§ Excerpted passage
When you walk through Picton, you can just feel the history. Settled in the 1780’s by United Empire Loyalists and incorporated in 1837, Picton oozes a rich Loyalist heritage. On the grounds of the Armory, you’ll find a statue of John A. Macdonald (Canada’s first Prime Minister) commemorating his time as a practicing lawyer in Picton. From the stunning Loyalist architecture of the public buildings to streets lined with character-filled homes dating back to the late 1800’s and early 1900’s to the abandoned Royal Air Force and Gunnery School, the streets of Picton tell a story about Canada’s past at every turn.
Picton is the County’s largest community, with a population of just under 5,000 residents. The local BIA astutely describes Picton as “a rural community with an urban, neighbourhood feel’.
The Rural Part
Picton’s industry runs on tourism, agriculture and wine…in that order. Enjoy Picton’s plentiful green spaces, with eight municipal parks, including the MacCauley Heritage Park that’s definitely worth a visit. Picton has access to the Millennium Trail, a 49 km stretch of trails that weave through County farmer’s lands, forests, creeks and marshes….perfect for hiking, biking or a fresh-air run. Or pack a picnic and head to Picton’s harbour and marina.

§ Goals
(a) In the passage about Picton, what is the length of the Millennium Trail?
(b) Turn the paragraph in the passage about Picton that begins "Picton's industry runs on tourism" into a short bulleted list that keeps its main facts.
(c) Reproduce the stretch of the passage about Picton from "When you walk" through "at every turn." without any changes.

§ Information shown
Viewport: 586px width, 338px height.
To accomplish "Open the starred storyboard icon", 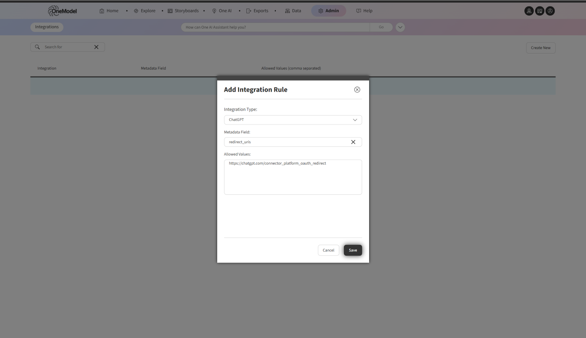I will tap(539, 11).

§ Answers to the exercises
(a) The Millennium Trail is 49 km long.

(b)
- Picton's industry is based on tourism, agriculture and wine, in that order.
- The town has eight municipal parks, among them MacCauley Heritage Park.
- Picton has access to the Millennium Trail, a 49 km network that passes through farmland, forests, creeks and marshes and suits hiking, biking or running.
- Picton's harbour and marina are a good place for a picnic.

(c)
When you walk through Picton, you can just feel the history. Settled in the 1780’s by United Empire Loyalists and incorporated in 1837, Picton oozes a rich Loyalist heritage. On the grounds of the Armory, you’ll find a statue of John A. Macdonald (Canada’s first Prime Minister) commemorating his time as a practicing lawyer in Picton. From the stunning Loyalist architecture of the public buildings to streets lined with character-filled homes dating back to the late 1800’s and early 1900’s to the abandoned Royal Air Force and Gunnery School, the streets of Picton tell a story about Canada’s past at every turn.